As part of the CIT program, soldiers are trained to identify and defuse mental health crises, Conte said. This includes connecting the person in distress with a professional clinician at one of the state’s 10 community mental health centers, either for an in-person assessment or for a telehealth session, he said. declared. In extreme cases, Conte said state police are trained to refer a person to compulsory hospitalization.

“There are a lot of times you can go on a stage [and] it has not escalated to a point where force has to be used, ”he said.

Geoffrey WR Ward, the state’s senior assistant attorney general, declined to comment on Friday whether Bernier had received CIT training.

State police hope to eventually provide all officers with that instruction, according to Conte, who said it would “minimize those incidents that occur when the outcome is harmful to the person,” his family and the police.

But efforts are underway in New Hampshire to reduce interactions between law enforcement and people with mental illness.

A bill recently introduced to the NHL Legislature would establish a committee to study the role of mental health in police use of force incidents. The legislation would also provide nearly $ 4 million to reimburse local police departments for registering their officers for CIT training.

Mental health centers based in Concord, Manchester and Nashua have also in recent years started sending clinicians to defuse psychiatric crises – in some cases accompanying or replacing the police at the scene.

This model, which data shows helped reduce mental illness hospitalizations, is the basis of a plan to make similar emergency resources available statewide. Part of a package of laws passed two years ago to expand mental health services, mobile crisis response teams received a boost in June when NH’s Executive Council approved $ 52 million. dollars for the 10 community providers.

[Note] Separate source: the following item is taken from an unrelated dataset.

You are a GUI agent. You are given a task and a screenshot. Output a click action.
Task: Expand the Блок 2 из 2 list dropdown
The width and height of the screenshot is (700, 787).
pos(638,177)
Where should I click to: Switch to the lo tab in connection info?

Conte, the mental health and wellness coordinator for NH State Police, said mobile crisis response units will help provide even better care for people with mental illness. And as the state prepares to roll out a new 988 mental health crisis hotline in July, Conte said professional clinicians will often be sent directly to those calls, saving the police from asking. her help when she goes to the scene.

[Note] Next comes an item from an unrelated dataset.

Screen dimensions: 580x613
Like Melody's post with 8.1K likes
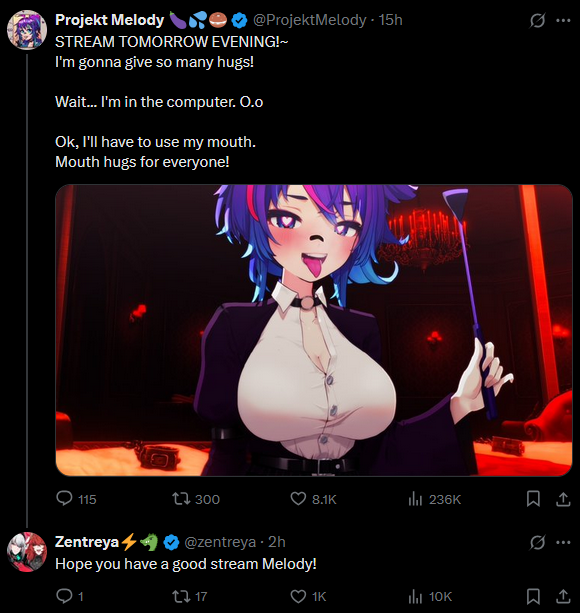coord(313,499)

“By the time you get there, it’s a lot more of a team effort,” he said. “And that pushes people to a much better outcome. It will save lives. It’s already done.

But it’s unclear how quickly crisis response teams will be available for emergencies in rural areas and at odd times, like the call that preceded the County Road shooting.

Due to the small staff, Monadnock Family Services in Keene – the Monadnock area mental health center – will initially only be able to provide daytime mobile units, according to CEO Phil Wyzik.

MFS, which administers emergency psychiatric care and operates a 24/7 hotline, would need around 10 full-time workers to offer the 24-hour crisis response teams, Wyzik said, because the state’s contract for this service requires two people to respond to each emergency. On Friday, he said the nonprofit only had about a third of the people needed to fully staff these mobile units when they launch next month.

“There are still a lot of concerns about the workforce that has to do this job,” he said.

Wyzik declined to say if MFS had been contacted to help with the County Road incident, citing the organization’s privacy policy.

In other states with psychiatric crisis helplines, he said a large majority of calls are resolved over the phone. But for emergencies requiring in-person response, Wyzik said it was too early to know how clinicians and law enforcement would work together.

“I think we’re going to be in the discovery phase of that to see how it really goes,” he said.

If you or a loved one is struggling with a mental illness, Monadnock Family Services offers 24/7 care at 357-4400 and personalized counseling at its offices across the region. Professional clinicians will be available, starting in January, through the state’s Rapid Response Access Point service at 833-710-6477 and through the 988 statewide hotline from July.